(Stored items)
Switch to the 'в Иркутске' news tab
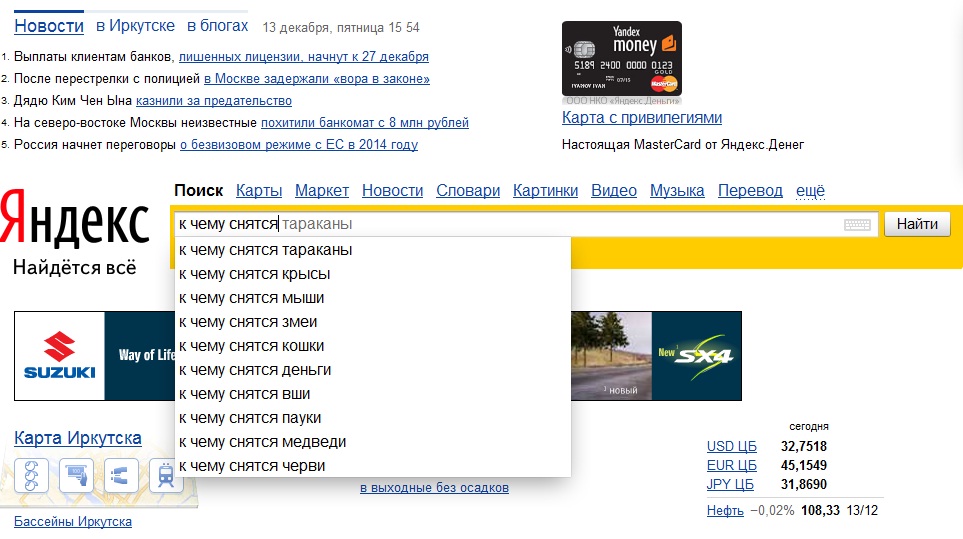 (x=135, y=26)
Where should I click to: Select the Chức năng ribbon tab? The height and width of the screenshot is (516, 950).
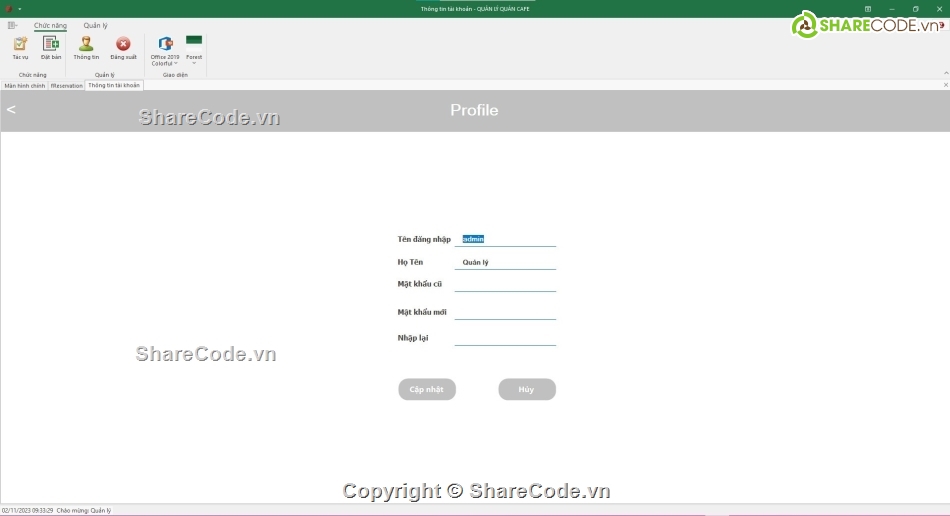click(50, 25)
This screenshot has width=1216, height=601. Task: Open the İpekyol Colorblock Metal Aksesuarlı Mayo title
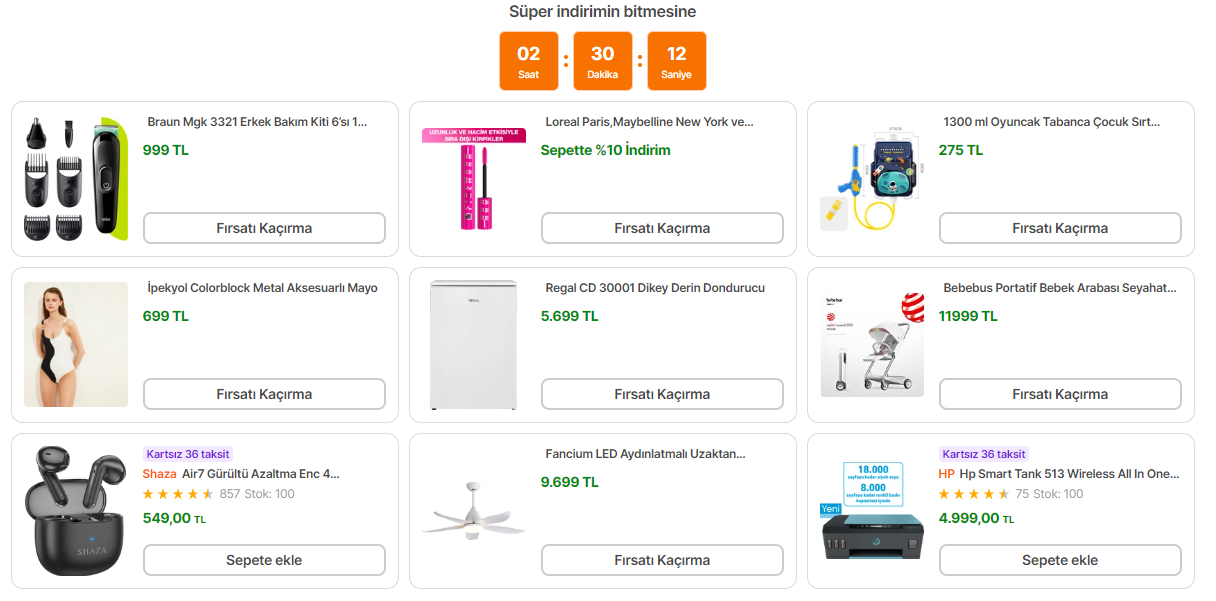(262, 288)
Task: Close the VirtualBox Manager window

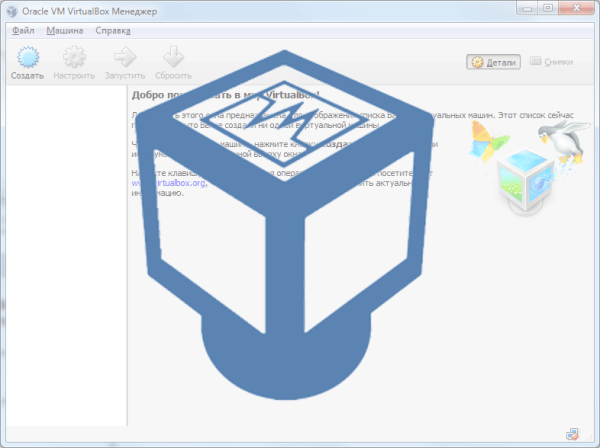Action: coord(574,9)
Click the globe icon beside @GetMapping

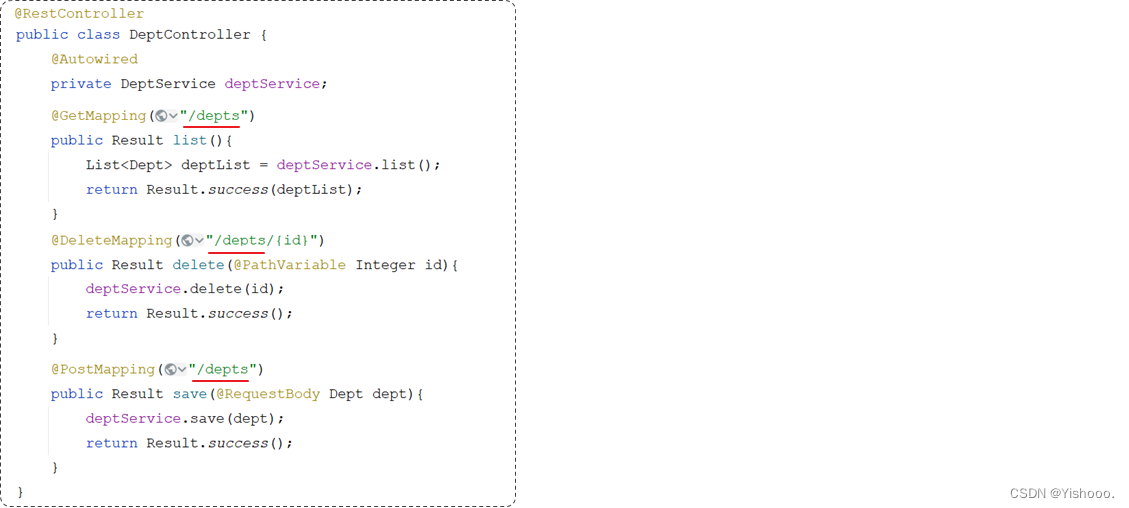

» What you will do
Please ensure that the data above is repeated exactly, with no pictures in the copy.

» Answer below
Switch to the 'в Иркутске' news tab
 (x=135, y=26)
Where should I click to: Select the Chức năng ribbon tab? The height and width of the screenshot is (516, 950).
click(50, 25)
This screenshot has width=1216, height=601. Task: Open the İpekyol Colorblock Metal Aksesuarlı Mayo title
(262, 288)
Task: Close the VirtualBox Manager window

Action: coord(574,9)
Click the globe icon beside @GetMapping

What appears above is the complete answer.